My room is a garden of earthly delights; the earth's beautiful pleasantries filtered down into media, into images and words. After all, the real world is crumbling outside, so these works are an attempt to weed out beauty from the horrors and ugliness of reality. As it is now Hallows Eve, I demand some proper entertainment, so I pop in a VHS copy of Masque of the Red Death. How fitting; a film from the mind of one Edgar Allen Poe, about a grand costume ball that is free from an outside plague, only to grow sinister upon the threat of an intruder. After all, I am a man that prefers the classics, and this…wait a second, I appear to have made a mistake. The release date on this film is apparently 1991. I thought maybe it was the Vincent Price version. You know what, that’s quite all right. A man that cannot appreciate innovative twists on classic material is a man afraid of change.

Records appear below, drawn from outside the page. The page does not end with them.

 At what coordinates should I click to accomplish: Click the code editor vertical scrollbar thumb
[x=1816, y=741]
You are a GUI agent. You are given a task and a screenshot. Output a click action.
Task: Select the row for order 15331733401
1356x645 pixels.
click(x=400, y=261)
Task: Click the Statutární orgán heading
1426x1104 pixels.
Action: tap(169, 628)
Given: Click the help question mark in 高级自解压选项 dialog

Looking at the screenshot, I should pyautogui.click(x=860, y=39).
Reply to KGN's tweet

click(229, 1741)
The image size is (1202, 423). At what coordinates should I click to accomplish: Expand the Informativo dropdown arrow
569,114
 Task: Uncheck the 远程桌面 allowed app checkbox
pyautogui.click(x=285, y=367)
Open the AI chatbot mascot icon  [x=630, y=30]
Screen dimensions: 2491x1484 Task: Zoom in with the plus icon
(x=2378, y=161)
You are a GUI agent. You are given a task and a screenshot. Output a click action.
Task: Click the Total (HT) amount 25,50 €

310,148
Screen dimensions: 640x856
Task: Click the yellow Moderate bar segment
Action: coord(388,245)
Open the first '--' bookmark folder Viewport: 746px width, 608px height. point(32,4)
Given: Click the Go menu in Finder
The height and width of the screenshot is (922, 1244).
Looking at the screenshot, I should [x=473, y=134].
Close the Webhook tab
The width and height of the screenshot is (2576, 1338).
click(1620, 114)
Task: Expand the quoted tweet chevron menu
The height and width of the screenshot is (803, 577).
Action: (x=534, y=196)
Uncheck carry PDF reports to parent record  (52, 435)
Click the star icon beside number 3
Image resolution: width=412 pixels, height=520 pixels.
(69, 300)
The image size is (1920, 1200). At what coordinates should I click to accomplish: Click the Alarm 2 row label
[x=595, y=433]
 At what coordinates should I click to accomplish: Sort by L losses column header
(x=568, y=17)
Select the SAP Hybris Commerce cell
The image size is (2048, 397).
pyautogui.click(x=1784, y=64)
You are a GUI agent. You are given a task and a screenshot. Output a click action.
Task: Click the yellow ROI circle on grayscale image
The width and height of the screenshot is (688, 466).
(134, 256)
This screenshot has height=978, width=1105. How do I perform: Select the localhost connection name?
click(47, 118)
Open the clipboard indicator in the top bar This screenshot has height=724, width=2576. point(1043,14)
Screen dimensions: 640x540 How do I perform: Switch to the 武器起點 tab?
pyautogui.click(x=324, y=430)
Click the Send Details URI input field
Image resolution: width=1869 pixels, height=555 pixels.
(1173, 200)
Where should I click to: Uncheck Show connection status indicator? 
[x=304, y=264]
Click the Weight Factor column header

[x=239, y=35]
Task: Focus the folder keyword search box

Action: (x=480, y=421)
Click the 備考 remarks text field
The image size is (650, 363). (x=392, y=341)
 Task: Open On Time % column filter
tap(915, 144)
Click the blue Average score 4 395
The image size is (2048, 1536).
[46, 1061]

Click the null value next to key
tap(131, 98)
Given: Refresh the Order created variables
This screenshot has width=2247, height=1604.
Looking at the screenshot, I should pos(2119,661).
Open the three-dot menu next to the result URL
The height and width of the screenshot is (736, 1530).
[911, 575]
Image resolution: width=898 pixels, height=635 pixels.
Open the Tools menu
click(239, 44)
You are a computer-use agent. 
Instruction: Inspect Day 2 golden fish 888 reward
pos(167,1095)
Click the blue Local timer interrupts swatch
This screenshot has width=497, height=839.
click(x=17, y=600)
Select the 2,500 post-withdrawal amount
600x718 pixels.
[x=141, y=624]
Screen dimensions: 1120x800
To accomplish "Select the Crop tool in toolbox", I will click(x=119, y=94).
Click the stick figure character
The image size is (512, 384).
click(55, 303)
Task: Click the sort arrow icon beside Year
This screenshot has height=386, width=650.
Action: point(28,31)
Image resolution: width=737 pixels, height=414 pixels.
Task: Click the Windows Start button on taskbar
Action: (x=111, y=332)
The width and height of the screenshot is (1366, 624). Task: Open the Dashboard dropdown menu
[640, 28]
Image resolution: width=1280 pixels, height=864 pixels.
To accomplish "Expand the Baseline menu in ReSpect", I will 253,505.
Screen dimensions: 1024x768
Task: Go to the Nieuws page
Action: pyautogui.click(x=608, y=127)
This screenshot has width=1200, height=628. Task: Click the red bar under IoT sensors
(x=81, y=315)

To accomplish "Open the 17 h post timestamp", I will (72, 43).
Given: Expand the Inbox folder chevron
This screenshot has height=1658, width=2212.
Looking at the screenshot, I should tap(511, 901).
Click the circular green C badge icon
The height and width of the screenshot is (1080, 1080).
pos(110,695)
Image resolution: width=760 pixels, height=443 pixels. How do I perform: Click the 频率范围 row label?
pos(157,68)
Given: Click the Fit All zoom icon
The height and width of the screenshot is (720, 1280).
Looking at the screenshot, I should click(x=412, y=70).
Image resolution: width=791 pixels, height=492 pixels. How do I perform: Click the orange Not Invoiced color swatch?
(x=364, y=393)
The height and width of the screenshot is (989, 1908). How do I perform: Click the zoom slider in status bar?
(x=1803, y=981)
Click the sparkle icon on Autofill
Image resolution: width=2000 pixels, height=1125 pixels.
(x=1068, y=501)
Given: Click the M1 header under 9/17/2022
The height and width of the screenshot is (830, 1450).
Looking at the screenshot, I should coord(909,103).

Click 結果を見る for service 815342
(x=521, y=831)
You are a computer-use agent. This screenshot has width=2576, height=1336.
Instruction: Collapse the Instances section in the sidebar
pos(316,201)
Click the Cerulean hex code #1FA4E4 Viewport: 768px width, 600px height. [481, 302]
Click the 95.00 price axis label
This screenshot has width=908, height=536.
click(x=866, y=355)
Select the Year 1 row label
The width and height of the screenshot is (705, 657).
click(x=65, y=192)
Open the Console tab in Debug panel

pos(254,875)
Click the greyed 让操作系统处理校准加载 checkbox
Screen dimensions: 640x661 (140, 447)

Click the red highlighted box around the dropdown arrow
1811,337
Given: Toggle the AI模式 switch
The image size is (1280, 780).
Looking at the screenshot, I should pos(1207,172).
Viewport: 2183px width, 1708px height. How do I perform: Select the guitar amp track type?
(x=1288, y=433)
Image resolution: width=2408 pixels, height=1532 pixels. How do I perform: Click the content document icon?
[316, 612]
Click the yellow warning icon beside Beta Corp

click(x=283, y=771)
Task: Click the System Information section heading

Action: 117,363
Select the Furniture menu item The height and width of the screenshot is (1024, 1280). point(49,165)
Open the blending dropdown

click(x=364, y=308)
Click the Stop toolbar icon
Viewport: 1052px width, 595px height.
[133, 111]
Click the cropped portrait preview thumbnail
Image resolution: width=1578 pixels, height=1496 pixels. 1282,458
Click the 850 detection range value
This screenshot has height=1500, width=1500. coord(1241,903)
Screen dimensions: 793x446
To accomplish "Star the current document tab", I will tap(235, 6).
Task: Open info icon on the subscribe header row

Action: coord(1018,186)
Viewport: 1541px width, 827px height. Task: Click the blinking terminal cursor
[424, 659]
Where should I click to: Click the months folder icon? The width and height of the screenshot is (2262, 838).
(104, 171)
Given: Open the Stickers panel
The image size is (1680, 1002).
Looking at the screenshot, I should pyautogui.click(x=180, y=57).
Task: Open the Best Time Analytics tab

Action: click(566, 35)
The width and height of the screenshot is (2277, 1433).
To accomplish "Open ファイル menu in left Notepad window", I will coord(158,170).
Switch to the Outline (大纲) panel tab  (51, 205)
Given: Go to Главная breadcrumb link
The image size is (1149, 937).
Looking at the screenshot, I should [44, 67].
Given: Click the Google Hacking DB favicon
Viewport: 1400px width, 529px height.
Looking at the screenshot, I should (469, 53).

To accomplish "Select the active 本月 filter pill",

Sure enough, some hot blonde stuff is driving along in her stylish convertible, a Penguin Classics version of "Fall of the House of Usher" sitting on the passenger’s seat. Alas, the post-modern flourishes are already out in full force. Our blonde hero parks and steps into a tomb, finding a heart sitting on an altar. Lo and behold, her chest appears to be missing that most crucial of organs, and then she awakes from what was a dream. I don’t recall a sequence of this type appearing in the original story, but it would appear that the film deviates from the text in order to expound on the heroine’s troubles of the heart slumbering within her subconscious. Might it be said that director Alan Birkinshaw understands the humanity of characters better than the man from which these characters sprung forth? I will let the scholars sort it out.
Dressed as a saucy cupid, our heroine enters the costume ball in a grand Bavarian castle. The cupid is not a conduit for love, but an undercover reporter with a camera hidden in her bow. She seeks to find publishable material related to the scandalous queen (Brenda Vaccaro), thematically supposing that love is merely another form of exploitation. Soon, the queen is murdered, and her death becomes a more profitable scandal than her life could ever be. Well, subtext aside, this beautiful old castle and the wild variety (an late 80’s modernist take on the medieval) of costumes worn by the guests provides a parade of garish entertainment. Oh yeah, and this happens…
HOLY FUCKING SHIT. Yeah, the song isn’t the greatest, but that might be the greatest visual front for music I have ever seen. According to the credits, the band is accompanied by “neo-punk dancers”, and the “Razzle Jazzle Dance Company” is responsible for the choreography. I imagine I could be thoroughly entertained for an eternity by this band alone. Alas, art has a humanist core, so let us get back to the characters. We get to know the duke, played by…FRANK STALLONE?!?!
FRANK FUCKING STALLONE AS A BAVARIAN DUKE?
I’m speechless. He seems to be just playing himself and even then, he’s fucking that up. Jesus H. Christ.
I’m beginning to sincerely doubt that these characters actually represent various post-modern subtexts in light of this Frank Stallone revelation. Maybe these are just images thrown together to cash in on dear Edgar’s name. Alas, the spell hath been broken. My eyes start to wander, no longer enchanted by the magic box, and I notice a cobweb in the ceiling corner. There is a monster loose in my room! I thought the room was properly sealed. What other creatures might have entered through various portals and have since found homes in the various crevices of my lair? I thought I was safe from my own little red deaths, but have I accidentally sealed them inside? Is my safe room but a tomb of monsters, and I am locked in with no escape? Well, if my situation is hopeless, I may as well brush these creatures out of mind, letting them live quietly in darkness while I return to the movie.
So, apparently, the castle is not sealed off from a plague because there is no plague, only a menace in a red cloak wandering the halls, picking off the party goers using "Pit and the Pendulum"-style traps (innovatively including a giant sewing machine). The entire point of the story, that of the rich falsely believing they can escape the horrors of the world, seems to have been lost in translation, and we are left with a stalking phantom wandering around an illustrious castle and offing them in stylish, somewhat Argento-esque fashion. Just as I probably shouldn’t worry about the horrors of the outside world, or the tiny horrors inevitably creeping inside and around me, maybe I shouldn’t worry about whether or not the art I intake contains allusions to these horrors and plagues. I should just be happy that I’m an invited guest at such a ball, surrounded by garish costumes and fancy murders and hot chicks and a kick-ass band. Monsters may have snuck into my room, but hopefully they won’t come after me if I don’t bother to go looking for them.
P.S. This is the final post in my 2nd annual Lazy Baker Halloween Horror Countdown. Eleven down, zero to go. Happy Halloween! Don't overdose on candy or Pumkin Ale or embalming fluid or whatever it is the kids do on Halloween these days.